Este proceso no sería tan eficaz sin un ecosistema mediático que lo amplifica y lo naturaliza. Los grandes conglomerados de comunicación chilenos, cuyas raíces económicas y afinidades ideológicas están entrelazadas con el modelo, operan como la caja de resonancia perfecta. Convierten el malestar estructural en noticias sobre crisis de seguridad protagonizadas por rostros extranjeros, o en debates sobre la «ideología de género» que socava la familia. Enmarcan la protesta social como delincuencia y el emprendimiento precario como ejemplo de meritocracia. Esta producción constante de sentido común crea una realidad paralela para el ciudadano común, donde la explicación horizontal del conflicto –el otro como amenaza– es la única visible y plausible, mientras la crítica vertical –la desigualdad como diseño– queda marginada, tachada de ideología o resentimiento de clase.

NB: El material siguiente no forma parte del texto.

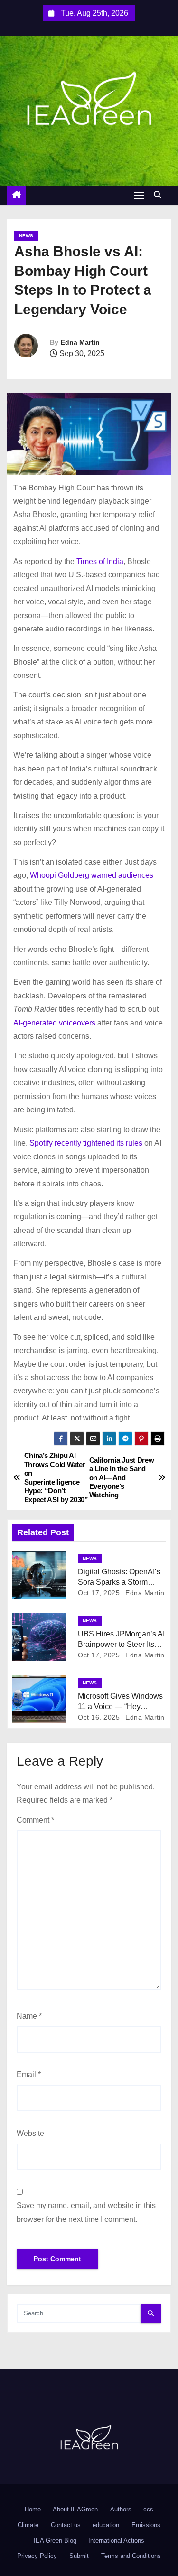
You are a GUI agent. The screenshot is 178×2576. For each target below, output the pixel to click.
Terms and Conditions (131, 2555)
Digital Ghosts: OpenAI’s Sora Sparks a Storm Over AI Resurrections (119, 1582)
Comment (35, 1820)
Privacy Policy (37, 2555)
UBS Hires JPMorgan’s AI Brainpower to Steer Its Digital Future (121, 1644)
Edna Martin (80, 342)
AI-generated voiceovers (54, 1023)
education (106, 2525)
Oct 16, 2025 (99, 1717)
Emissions (145, 2525)
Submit (79, 2555)
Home (33, 2509)
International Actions (116, 2540)
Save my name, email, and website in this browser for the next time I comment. (86, 2212)
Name (29, 2016)
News (26, 235)
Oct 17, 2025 (99, 1593)
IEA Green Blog (55, 2540)
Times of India (99, 561)
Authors (120, 2509)
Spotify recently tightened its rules (85, 1143)
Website (30, 2133)
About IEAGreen (75, 2509)
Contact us (66, 2525)
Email (29, 2074)
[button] (160, 195)
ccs (148, 2509)
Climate (28, 2525)
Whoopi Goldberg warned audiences (91, 875)
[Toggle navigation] (139, 195)
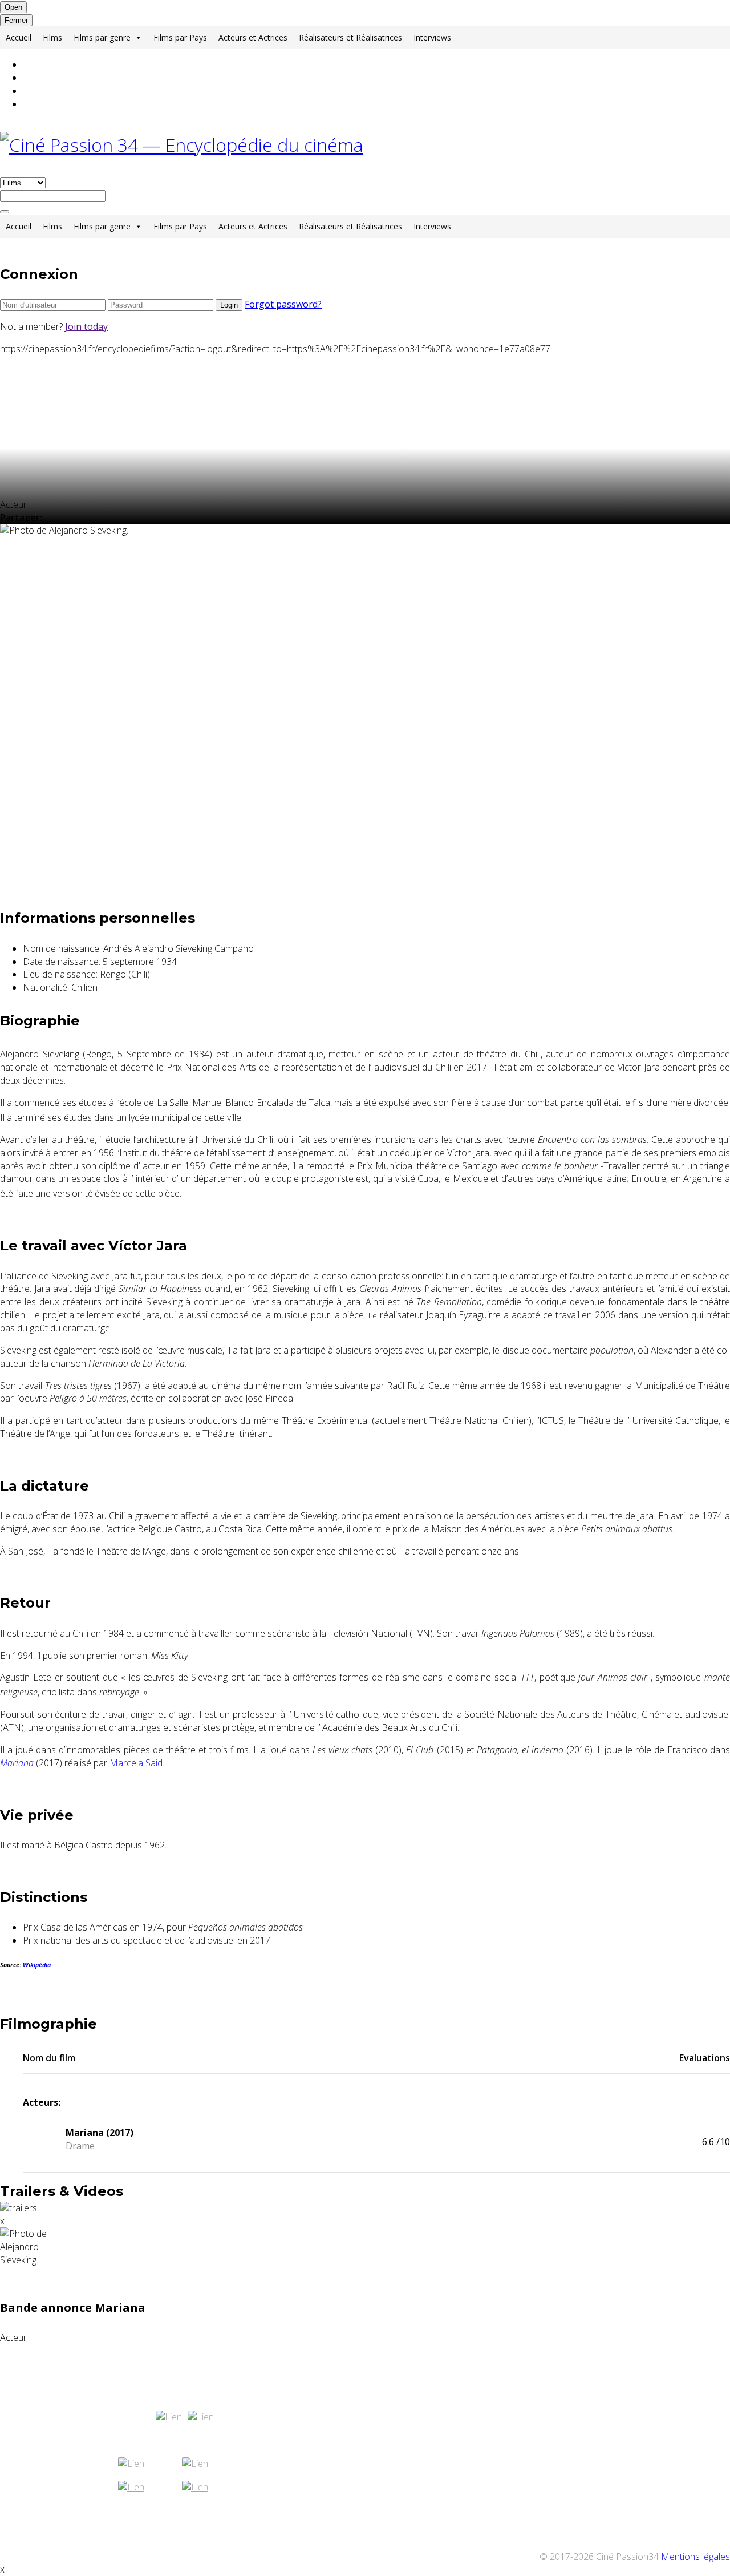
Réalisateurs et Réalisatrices (350, 37)
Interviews (432, 37)
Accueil (18, 37)
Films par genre (102, 37)
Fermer (16, 20)
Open (13, 7)
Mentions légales (695, 2556)
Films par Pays (180, 37)
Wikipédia (37, 1965)
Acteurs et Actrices (252, 37)
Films (52, 37)
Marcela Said (136, 1763)
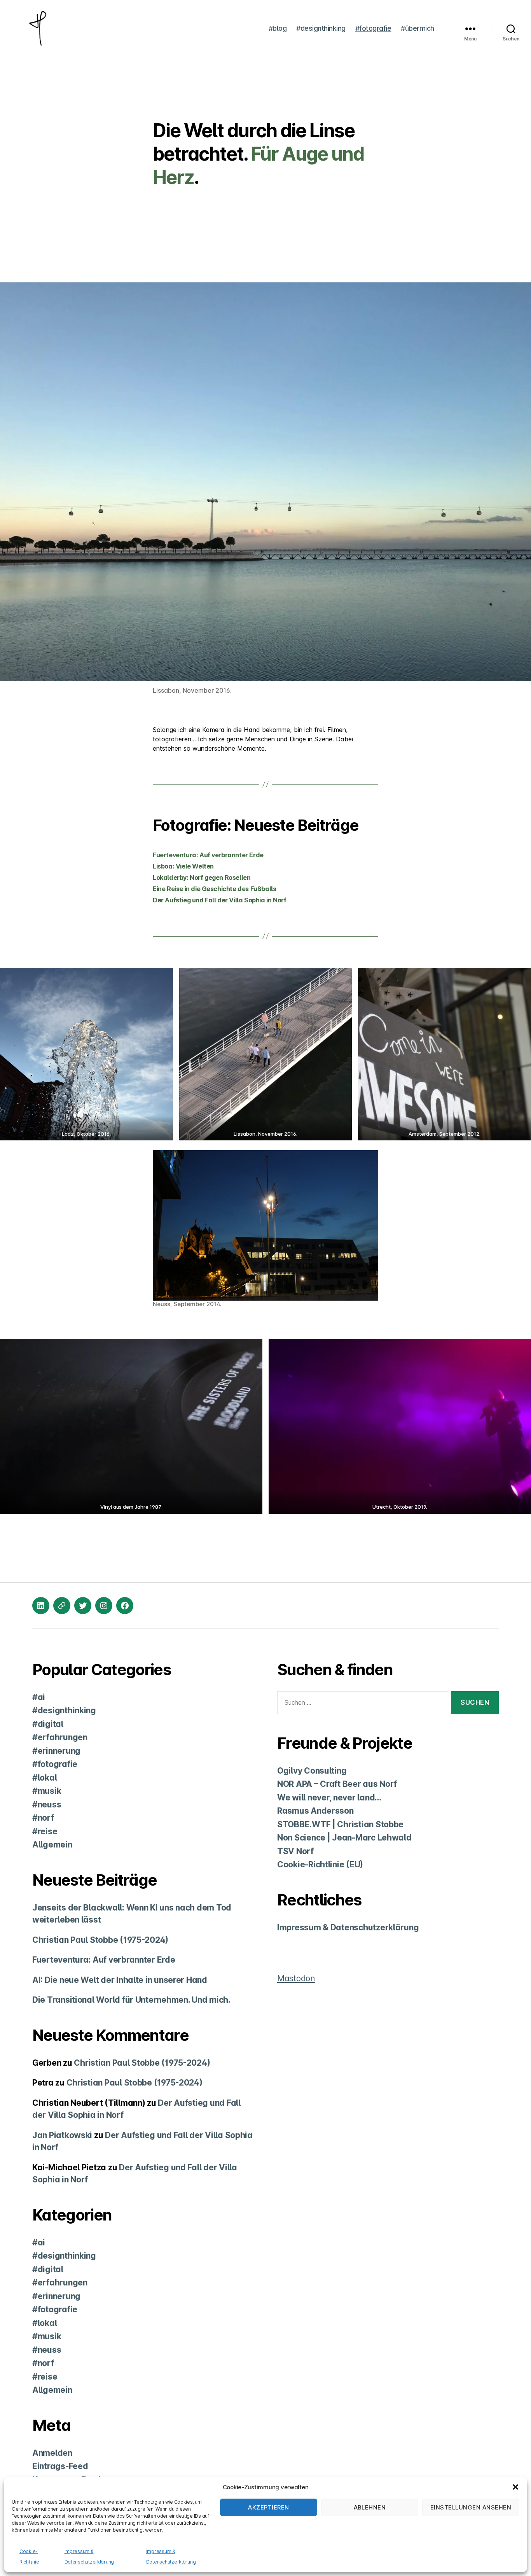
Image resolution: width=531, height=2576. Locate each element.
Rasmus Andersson (315, 1811)
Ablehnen (370, 2507)
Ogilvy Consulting (311, 1771)
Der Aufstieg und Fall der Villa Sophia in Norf (219, 900)
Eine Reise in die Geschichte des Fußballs (214, 889)
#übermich (417, 28)
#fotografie (373, 28)
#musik (46, 1791)
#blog (278, 28)
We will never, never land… (329, 1797)
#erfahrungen (59, 1737)
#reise (44, 1831)
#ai (38, 1697)
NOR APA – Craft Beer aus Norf (337, 1784)
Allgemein (52, 1844)
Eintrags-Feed (60, 2466)
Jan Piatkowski (62, 2135)
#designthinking (321, 28)
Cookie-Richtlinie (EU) (320, 1864)
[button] (515, 2487)
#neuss (46, 1804)
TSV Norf (295, 1851)
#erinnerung (56, 1751)
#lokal (44, 1778)
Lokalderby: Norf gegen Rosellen (201, 877)
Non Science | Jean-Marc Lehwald (344, 1837)
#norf (43, 1818)
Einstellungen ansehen (471, 2507)
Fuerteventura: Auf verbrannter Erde (208, 855)
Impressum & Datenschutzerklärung (348, 1927)
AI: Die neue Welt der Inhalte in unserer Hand (119, 1980)
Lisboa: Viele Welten (183, 866)
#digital (47, 1724)
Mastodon (296, 1978)
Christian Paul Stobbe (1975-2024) (100, 1940)
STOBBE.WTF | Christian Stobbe (340, 1824)
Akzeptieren (268, 2507)
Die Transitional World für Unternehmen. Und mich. (131, 2000)
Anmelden (52, 2453)
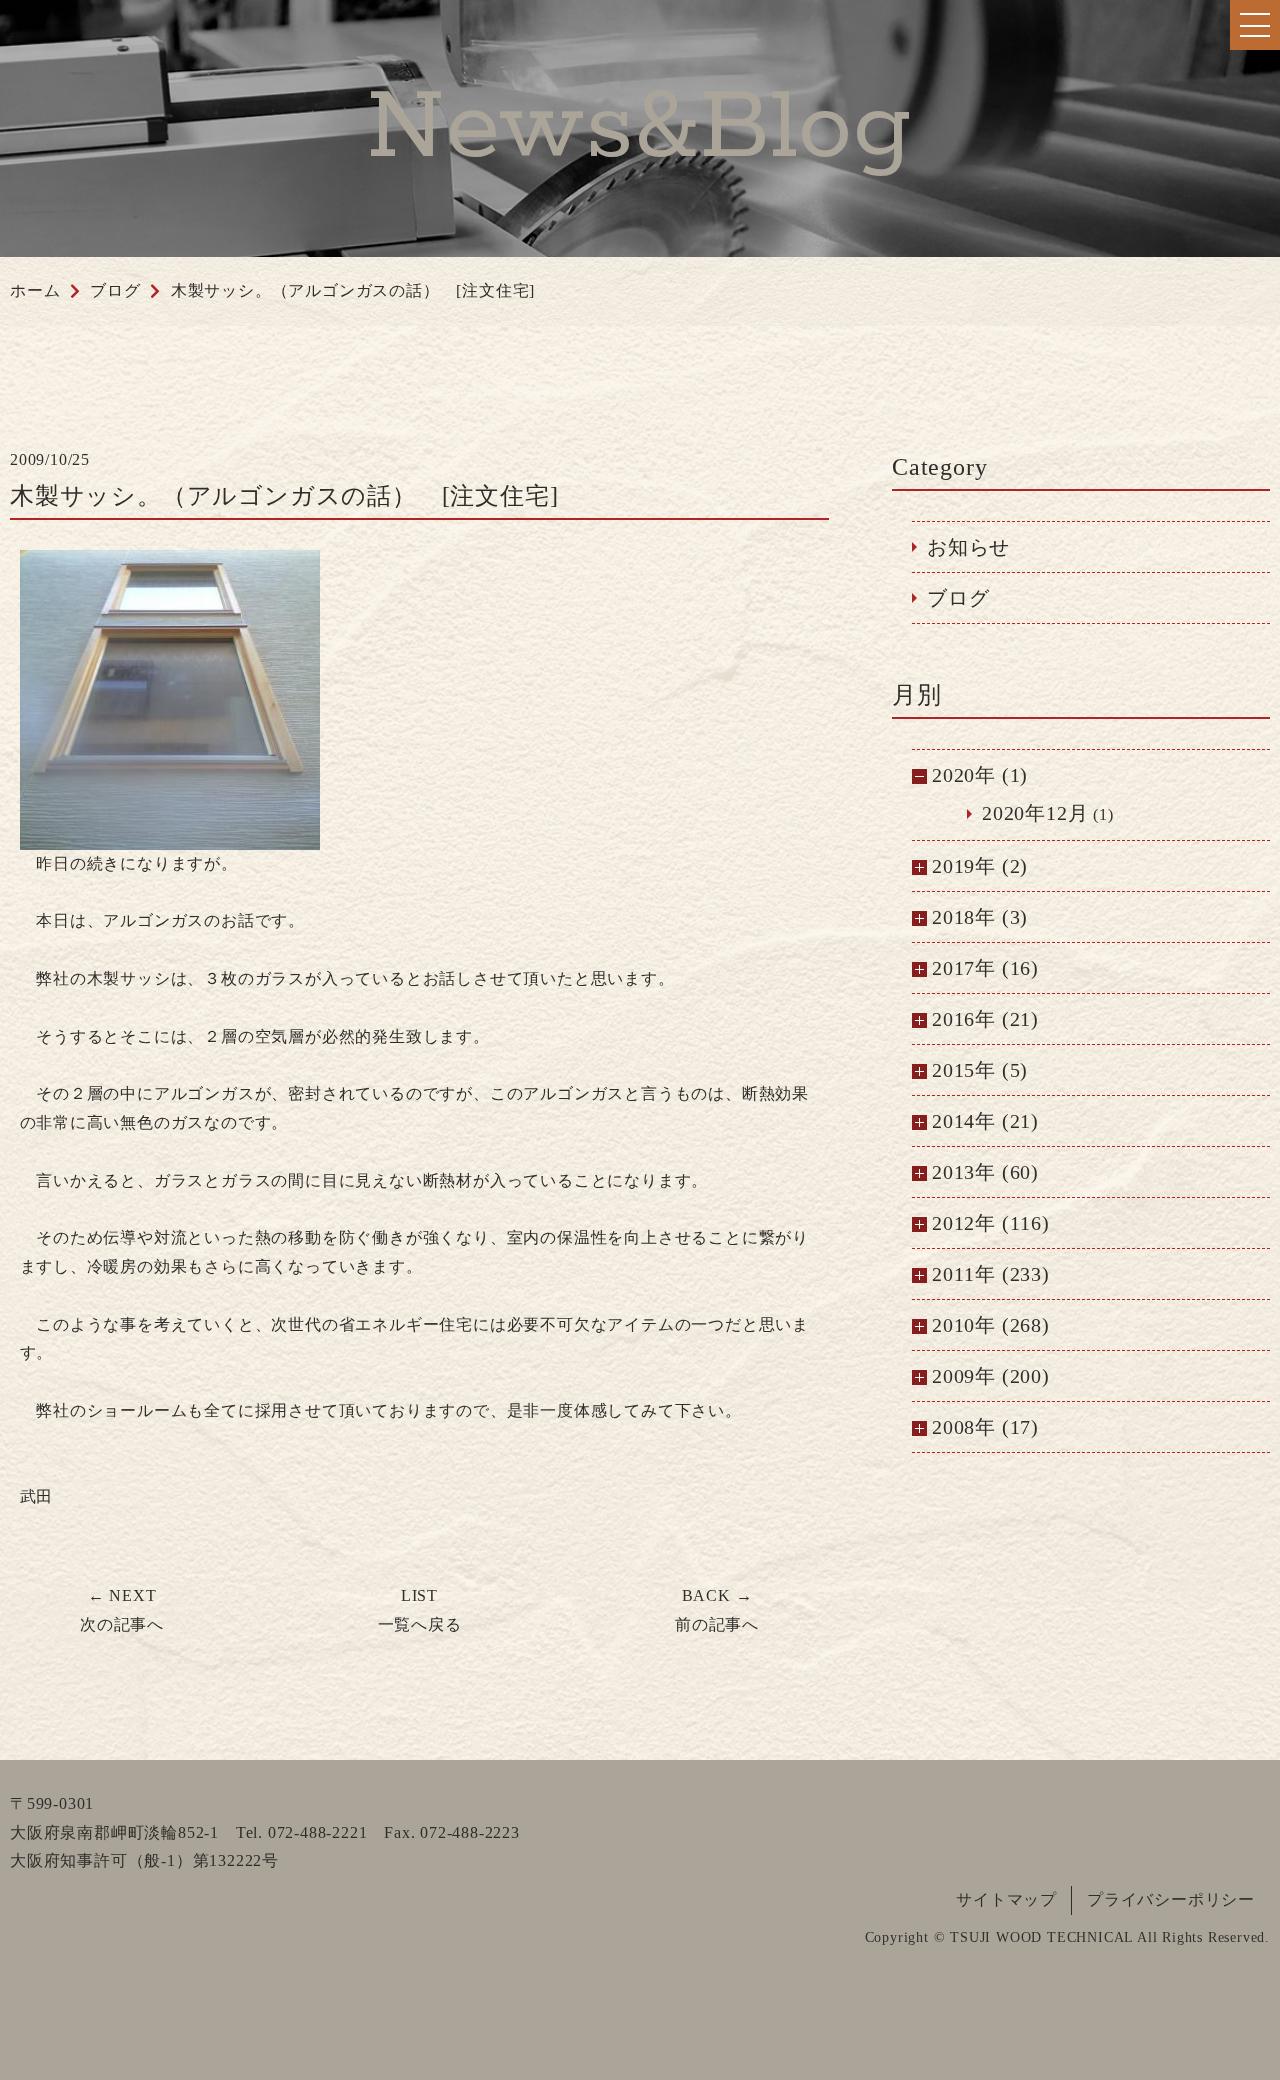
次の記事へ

El resultado es un círculo virtuoso para el poder y un círculo vicioso para la democracia. La ira del privilegiado emergente, esa mezcla de miedo y envidia, es cosechada y convertida en votos. Esos votos sostienen un proyecto político que, en lo económico, profundiza las mismas condiciones de precariedad e inseguridad que generaron el malestar original. La energía social que podría cuestionar la distribución vertical del poder y la riqueza se agota en conflictos horizontales: pueblo contra pueblo, fan VIP contra fan de galería, nacional contra extranjero. Es una máquina de perpetuar la desigualdad alimentada por el miedo a perder el lugar en la fila.
La parábola del esclavo y el caballo, y el pleito del fanático en el concierto, dejan al descubierto la verdad más incómoda. En un sistema de profundas desigualdades, el privilegio más valorado a menudo no es el bien material en sí, sino la distancia que ese bien pone entre uno y los de abajo. El mayor temor no es la pobreza absoluta, sino la igualdad relativa. La ultraderecha neoliberal ha aprendido a gobernar administrando este temor. No necesita convencer a los de abajo de que llegarán a la cima; sólo necesita persuadirlos de que, si luchan entre sí por los peldaños inferiores, la cima permanecerá intacta y ellos conservarán la ilusión de estar un escalón más arriba que alguien más. Mientras esa lógica prevalezca, la ira seguirá quemando horizontalmente, dejando intocables los cimientos mismos de la pirámide.